Okta Investigating Reported Breach of Customer Data by Threat Group LAPSUS$ – UPDATED

UPDATE 3/28/2022 18:49 GMT Okta’s latest partner communication regarding the incident states that any customers or partners of customers (with customer consent) whose information was accessed by Sitel during the unauthorized access window will be notified.

UPDATE 3/23/2022 16:48 GMT Okta has issued a follow-up statement clarifying details of the event which had initially been reported as a breach because a threat group shared screenshots of an internal Okta administrative console.

A forensics firm has determined that during a five day period in January, an attacker had access to a third party (Sitel) support engineer’s laptop, which is how the screenshots were taken. Okta qualifies the extent potential customer data breach in their statement:

The potential impact to Okta customers is limited to the access that support engineers have. These engineers are unable to create or delete users, or download customer databases. Support engineers do have access to limited data – for example, Jira tickets and lists of users – that were seen in the screenshots. Support engineers are also able to facilitate the resetting of passwords and multi-factor authentication factors for users, but are unable to obtain those passwords.

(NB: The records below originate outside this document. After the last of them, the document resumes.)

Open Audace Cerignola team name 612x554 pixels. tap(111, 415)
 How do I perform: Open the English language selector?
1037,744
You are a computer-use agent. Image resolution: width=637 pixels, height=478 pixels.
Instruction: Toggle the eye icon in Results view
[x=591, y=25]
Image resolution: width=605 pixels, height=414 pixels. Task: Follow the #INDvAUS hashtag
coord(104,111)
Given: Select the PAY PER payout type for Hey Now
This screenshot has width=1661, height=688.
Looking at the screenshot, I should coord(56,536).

…There is no impact to Auth0 customers, and there is no impact to HIPAA and FedRAMP customers.

Okta states that the support engineer’s access was limited in that “they are unable to create or delete users. They cannot download customer databases. They cannot access our source code repositories.”

Over the past 24 hours we have analyzed more than 125,000 log entries to ascertain what actions were performed by Sitel during the relevant period. We have determined that the maximum potential impact is 366 (approximately 2.5% of) customers whose Okta tenant was accessed by Sitel.  

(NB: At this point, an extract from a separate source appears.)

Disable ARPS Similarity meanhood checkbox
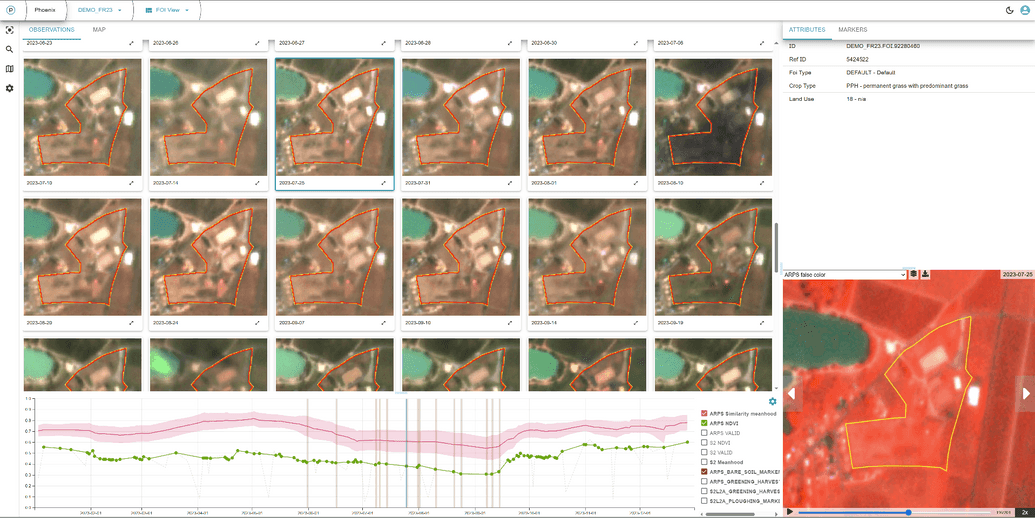 coord(705,413)
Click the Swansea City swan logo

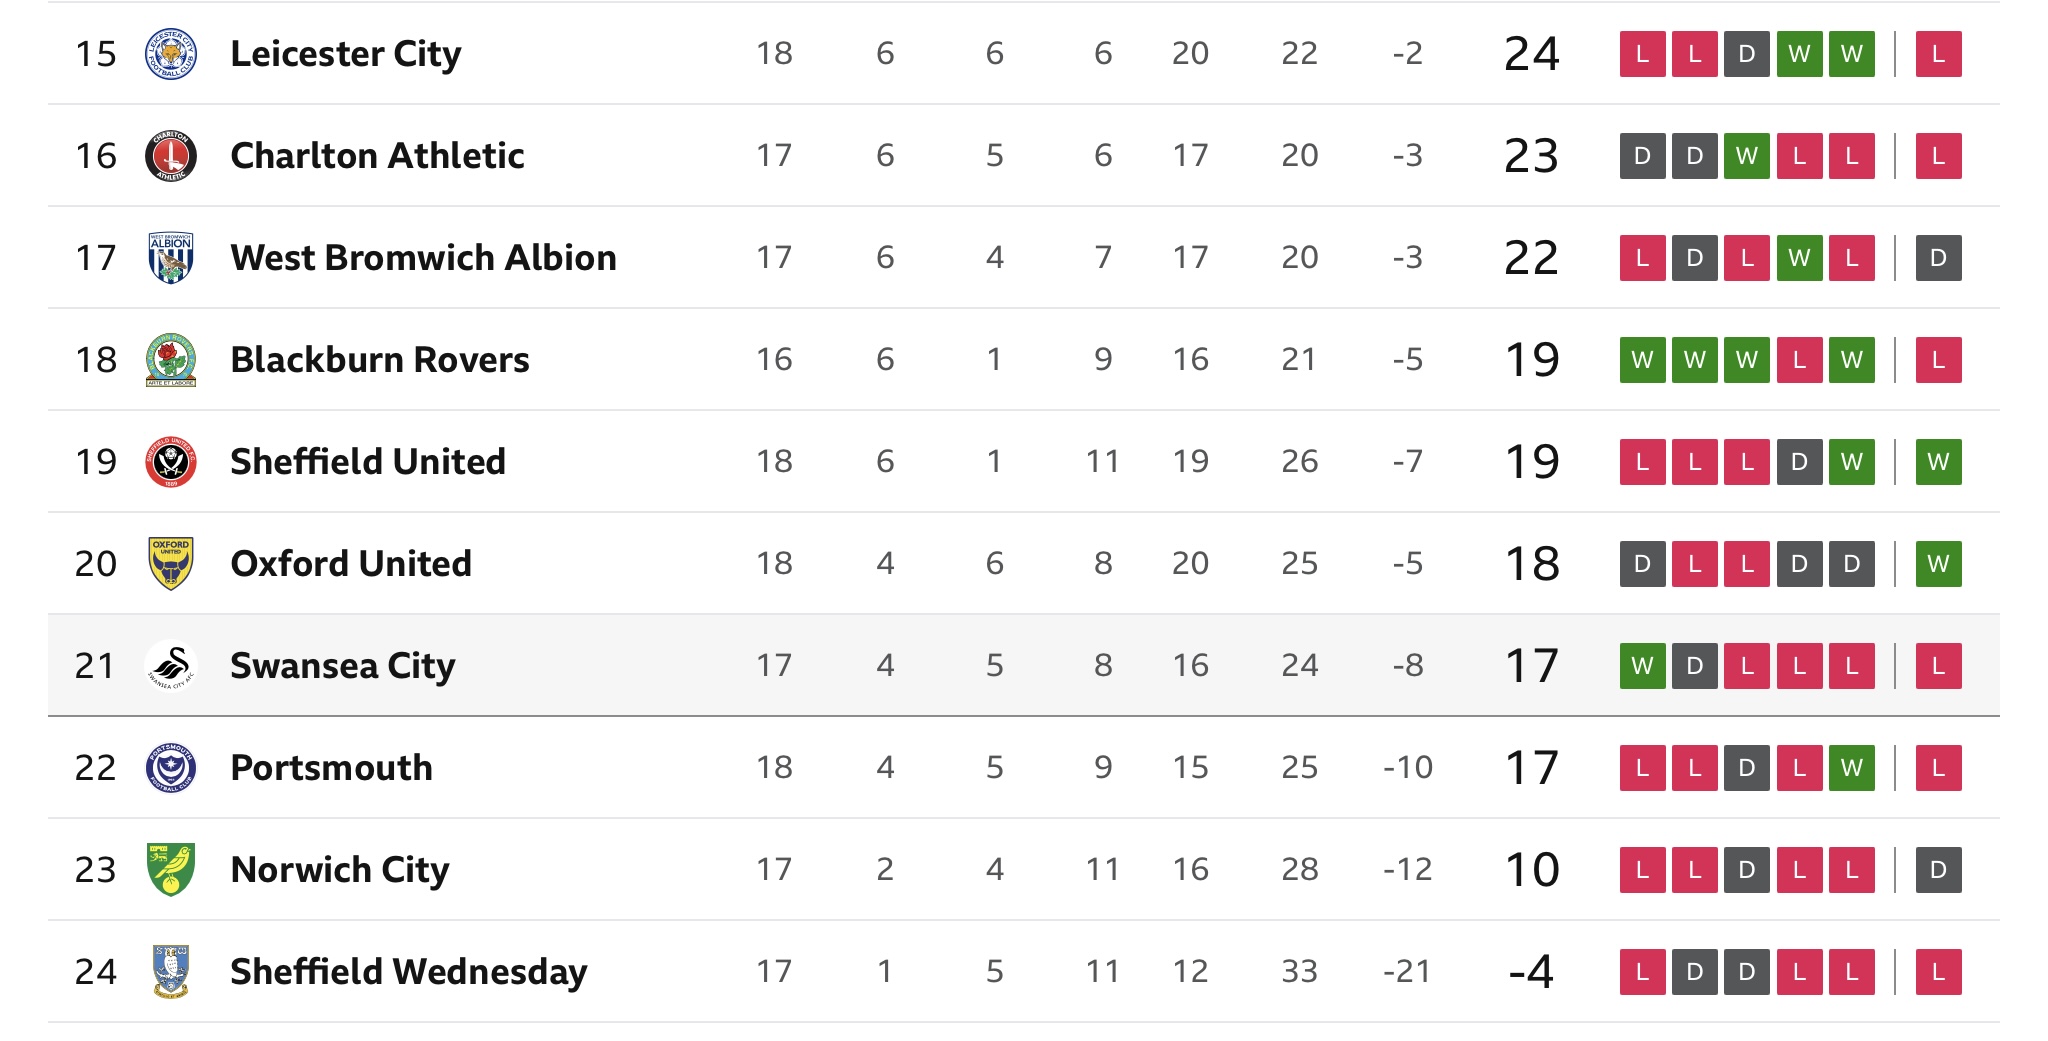click(171, 666)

Does the investigation change guidance?

Cloudflare has an excellent writeup of their own investigation into the Okta incident. At the end they make a few recommendations for Okta customers. In additions to authentication lockdown practices that should be standard for any organization, they recommend conducting your own investigation:

  • Check all password and MFA changes for your Okta instances.
  • Pay special attention to support initiated events.
  • Make sure all password resets are valid or just assume they are all under suspicion and force a new password reset.
  • If you find any suspicious MFA-related events, make sure only valid MFA keys are present in the user’s account configuration.

Okta has been fairly transparent in their findings by qualifying and quantifying potential of the incident. At this time it appears the risk is unchanged for customers from the original advisory.

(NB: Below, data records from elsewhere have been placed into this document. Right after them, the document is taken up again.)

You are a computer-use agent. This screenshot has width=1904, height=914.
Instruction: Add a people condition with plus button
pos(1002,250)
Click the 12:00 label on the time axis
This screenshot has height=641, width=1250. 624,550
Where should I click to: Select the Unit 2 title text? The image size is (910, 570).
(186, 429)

Original Security Advisory

MARCH 22, 2022 21:45 GMT IAM service provider Okta is investigating a claim by the LAPSUS$ group that they have breached the company’s administrative portal and are targeting Okta customer data.

Okta released a statement that the screenshots are from an unsuccessful January attempt to breach one of their subprocessors, and that their investigation shows no evidence of ongoing malicious activity.

At this time there is no mitigation or action recommended for Okta customers.


Okta is a leading provider of authentication services and IAM solutions worth more than $6 billion and employing approximately 5,000 people with a long list of Fortune 500 customers.

LAPSUS$ is a threat group most recently taking credit for breaches of Nvidia and Microsoft earlier this year. The group claims to have accessed source code for Bing, Bing Maps, and Cortana products.

LAPSUS$ posted screenshots today of what it says is the Okta administrative portal during its unauthorized access, accompanied by a statement disparaging the security measures of a provider of Okta’s stature.

LAPSUS$ screenshots. Source: Bleeping Computer

Okta’s investigation and response

Okta quickly released an official statement on the claims, tracing it back to an attempted account compromise of one of their subprocessors in January of this year:

“In late January 2022, Okta detected an attempt to compromise the account of a third party customer support engineer working for one of our subprocessors. The matter was investigated and contained by the subprocessor. We believe the screenshots shared online are connected to this January event. Based on our investigation to date, there is no evidence of ongoing malicious activity beyond the activity detected in January.”

Okta’s CEO Todd McKinnon tweeted a similar statement. Their investigation is ongoing.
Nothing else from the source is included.